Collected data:
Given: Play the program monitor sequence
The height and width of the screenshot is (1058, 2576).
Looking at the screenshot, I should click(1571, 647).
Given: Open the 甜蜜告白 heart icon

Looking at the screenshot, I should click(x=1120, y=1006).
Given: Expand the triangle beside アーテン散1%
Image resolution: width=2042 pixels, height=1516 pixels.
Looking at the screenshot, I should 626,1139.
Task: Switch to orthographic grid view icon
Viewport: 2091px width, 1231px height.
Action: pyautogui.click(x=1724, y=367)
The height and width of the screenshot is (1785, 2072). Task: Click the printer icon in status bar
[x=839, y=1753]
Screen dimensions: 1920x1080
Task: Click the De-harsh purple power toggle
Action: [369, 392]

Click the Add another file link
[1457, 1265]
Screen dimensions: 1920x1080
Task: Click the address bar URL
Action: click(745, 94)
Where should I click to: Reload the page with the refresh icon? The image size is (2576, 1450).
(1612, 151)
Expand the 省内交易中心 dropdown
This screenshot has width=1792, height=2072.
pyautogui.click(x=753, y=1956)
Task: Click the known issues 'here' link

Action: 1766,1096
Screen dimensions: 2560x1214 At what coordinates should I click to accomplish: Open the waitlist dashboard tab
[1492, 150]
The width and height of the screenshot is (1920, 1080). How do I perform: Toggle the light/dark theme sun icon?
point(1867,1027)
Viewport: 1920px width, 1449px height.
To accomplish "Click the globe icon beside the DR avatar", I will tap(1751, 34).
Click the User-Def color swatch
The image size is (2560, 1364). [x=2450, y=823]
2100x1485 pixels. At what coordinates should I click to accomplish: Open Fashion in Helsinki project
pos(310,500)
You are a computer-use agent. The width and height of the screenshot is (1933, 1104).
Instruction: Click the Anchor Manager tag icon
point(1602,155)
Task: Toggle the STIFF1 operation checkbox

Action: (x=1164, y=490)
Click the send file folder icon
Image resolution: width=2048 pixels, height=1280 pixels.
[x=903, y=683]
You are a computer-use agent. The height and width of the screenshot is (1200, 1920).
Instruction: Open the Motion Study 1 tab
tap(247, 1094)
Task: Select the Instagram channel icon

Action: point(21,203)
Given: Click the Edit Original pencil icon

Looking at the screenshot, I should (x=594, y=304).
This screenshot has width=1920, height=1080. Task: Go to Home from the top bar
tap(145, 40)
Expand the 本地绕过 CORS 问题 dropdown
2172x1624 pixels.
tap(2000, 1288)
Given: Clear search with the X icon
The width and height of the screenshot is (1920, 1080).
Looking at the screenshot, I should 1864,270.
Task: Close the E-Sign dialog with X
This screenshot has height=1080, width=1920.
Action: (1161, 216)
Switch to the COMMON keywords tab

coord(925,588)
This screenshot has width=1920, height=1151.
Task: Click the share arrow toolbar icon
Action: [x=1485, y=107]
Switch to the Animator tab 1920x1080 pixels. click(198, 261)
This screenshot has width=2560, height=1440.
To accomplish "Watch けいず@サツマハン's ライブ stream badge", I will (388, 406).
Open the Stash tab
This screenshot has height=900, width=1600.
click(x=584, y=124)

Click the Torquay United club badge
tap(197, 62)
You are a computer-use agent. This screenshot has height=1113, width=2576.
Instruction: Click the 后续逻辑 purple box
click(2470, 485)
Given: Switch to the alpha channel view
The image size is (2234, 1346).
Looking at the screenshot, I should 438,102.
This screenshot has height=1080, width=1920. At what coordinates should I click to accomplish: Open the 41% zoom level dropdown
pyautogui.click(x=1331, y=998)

Activity:
What do the records say? Quote them all exactly.

The completed task:
Given: Play the program monitor sequence
The height and width of the screenshot is (1058, 2576).
Looking at the screenshot, I should click(1571, 647).
Given: Open the 甜蜜告白 heart icon

Looking at the screenshot, I should click(x=1120, y=1006).
Given: Expand the triangle beside アーテン散1%
Image resolution: width=2042 pixels, height=1516 pixels.
Looking at the screenshot, I should 626,1139.
Task: Switch to orthographic grid view icon
Viewport: 2091px width, 1231px height.
Action: pyautogui.click(x=1724, y=367)
The height and width of the screenshot is (1785, 2072). Task: Click the printer icon in status bar
[x=839, y=1753]
Screen dimensions: 1920x1080
Task: Click the De-harsh purple power toggle
Action: [369, 392]

Click the Add another file link
[1457, 1265]
Screen dimensions: 1920x1080
Task: Click the address bar URL
Action: click(745, 94)
Where should I click to: Reload the page with the refresh icon? The image size is (2576, 1450).
(1612, 151)
Expand the 省内交易中心 dropdown
This screenshot has width=1792, height=2072.
pyautogui.click(x=753, y=1956)
Task: Click the known issues 'here' link

Action: 1766,1096
Screen dimensions: 2560x1214 At what coordinates should I click to accomplish: Open the waitlist dashboard tab
[1492, 150]
The width and height of the screenshot is (1920, 1080). How do I perform: Toggle the light/dark theme sun icon?
point(1867,1027)
Viewport: 1920px width, 1449px height.
To accomplish "Click the globe icon beside the DR avatar", I will tap(1751, 34).
Click the User-Def color swatch
The image size is (2560, 1364). [x=2450, y=823]
2100x1485 pixels. At what coordinates should I click to accomplish: Open Fashion in Helsinki project
pos(310,500)
You are a computer-use agent. The width and height of the screenshot is (1933, 1104).
Instruction: Click the Anchor Manager tag icon
point(1602,155)
Task: Toggle the STIFF1 operation checkbox

Action: (x=1164, y=490)
Click the send file folder icon
Image resolution: width=2048 pixels, height=1280 pixels.
[x=903, y=683]
You are a computer-use agent. The height and width of the screenshot is (1200, 1920).
Instruction: Open the Motion Study 1 tab
tap(247, 1094)
Task: Select the Instagram channel icon

Action: point(21,203)
Given: Click the Edit Original pencil icon

Looking at the screenshot, I should (x=594, y=304).
This screenshot has width=1920, height=1080. Task: Go to Home from the top bar
tap(145, 40)
Expand the 本地绕过 CORS 问题 dropdown
2172x1624 pixels.
tap(2000, 1288)
Given: Clear search with the X icon
The width and height of the screenshot is (1920, 1080).
Looking at the screenshot, I should 1864,270.
Task: Close the E-Sign dialog with X
This screenshot has height=1080, width=1920.
Action: (1161, 216)
Switch to the COMMON keywords tab

coord(925,588)
This screenshot has width=1920, height=1151.
Task: Click the share arrow toolbar icon
Action: [x=1485, y=107]
Switch to the Animator tab 1920x1080 pixels. click(198, 261)
This screenshot has width=2560, height=1440.
To accomplish "Watch けいず@サツマハン's ライブ stream badge", I will (388, 406).
Open the Stash tab
This screenshot has height=900, width=1600.
click(x=584, y=124)

Click the Torquay United club badge
tap(197, 62)
You are a computer-use agent. This screenshot has height=1113, width=2576.
Instruction: Click the 后续逻辑 purple box
click(2470, 485)
Given: Switch to the alpha channel view
The image size is (2234, 1346).
Looking at the screenshot, I should 438,102.
This screenshot has height=1080, width=1920. At what coordinates should I click to accomplish: Open the 41% zoom level dropdown
pyautogui.click(x=1331, y=998)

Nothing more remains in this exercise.